The official statement announcing his death failed to determine a cause, saying only that he had a “mystery blood disorder”, and under French law, only his close relatives, in this case his wife and nephew, Nasser Al Qudwa, were allowed to have access to his medical records. In the end, Al Qudwa was given a copy of Arafat’s 558-page medical file by the French Ministry of Defence.
Since his death, many close aides of Arafat made accusations regarding the circumstances of his demise. His personal physician, Al Kurdi, was denied access to him by Suha who, he says, had refused to conduct an autopsy. And Arafat’s former adviser, Bassam Abu Sharif, claimed that the Mossad had poisoned the Palestinian leader by tampering with his medications.
Since then, the controversy over Arafat’s death had quieted down. But now with Al Jazeera’s new claims, the case is at the centre of public attention, especially in the West Bank. The timing of the revelations has raised many questions. Why did Al Jazeera carry out its investigative report now and why has Suha changed her mind about the autopsy? And who is really behind this latest crisis? Who stands to benefit and who might lose?
Some pundits have speculated that the current controversy is aimed at casting more doubts on the current Palestinian leadership. For most Palestinians, Arafat’s murder can only be blamed on Israel, but the real killers are those who were close to Arafat and who were able to slip the radioactive material into his food or medications. The circle of close aides does not exclude anyone. It is this sense of doubt and suspicion that is undermining the Palestinian leadership at this stage.
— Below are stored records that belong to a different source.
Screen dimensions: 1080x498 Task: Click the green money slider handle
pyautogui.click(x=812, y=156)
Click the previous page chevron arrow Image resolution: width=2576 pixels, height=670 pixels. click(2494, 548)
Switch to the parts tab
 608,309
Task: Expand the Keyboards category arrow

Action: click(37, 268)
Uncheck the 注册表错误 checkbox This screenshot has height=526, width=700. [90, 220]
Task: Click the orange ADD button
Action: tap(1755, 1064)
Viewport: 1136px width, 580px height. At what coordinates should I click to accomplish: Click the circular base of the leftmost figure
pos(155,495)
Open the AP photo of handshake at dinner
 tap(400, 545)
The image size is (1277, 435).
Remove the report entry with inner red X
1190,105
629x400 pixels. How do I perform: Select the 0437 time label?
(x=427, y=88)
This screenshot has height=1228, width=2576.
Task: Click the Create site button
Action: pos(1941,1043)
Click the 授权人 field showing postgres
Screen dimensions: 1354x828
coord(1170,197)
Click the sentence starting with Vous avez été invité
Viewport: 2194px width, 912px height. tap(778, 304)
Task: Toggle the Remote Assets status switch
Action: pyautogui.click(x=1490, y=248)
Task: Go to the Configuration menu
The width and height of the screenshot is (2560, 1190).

The findings of the Swiss lab have only muddled the situation. Now the pressure is mounting on PNA to exhume Arafat’s remains and carry out detailed examinations. One Palestinian official, Saeb Ureikat, had called for an international tribunal to investigate the circumstances of Arafat’s death, along the lines of the UN probe over former Lebanon prime minister Rafik Hariri’s assassination.
But even if Arafat’s body was exhumed and his murder was confirmed, the political repercussions of such a development would be too huge to contain by the PNA and its beleaguered President Abbas.
In the absence of Palestinian reconciliation and the deep financial troubles of the Ramallah authority, in addition to the collapse of the peace process, the fallout would be deadly. Palestinians are growing tired and frustrated over all these issues. The last thing they need now is to believe in a conspiracy linking their own leadership to the killing of their national hero.
Even after his death, Arafat remains a potent figure in Palestinian national psyche. The latest revelations will haunt his detractors and cast a huge shadow over a miserable Palestinian scene.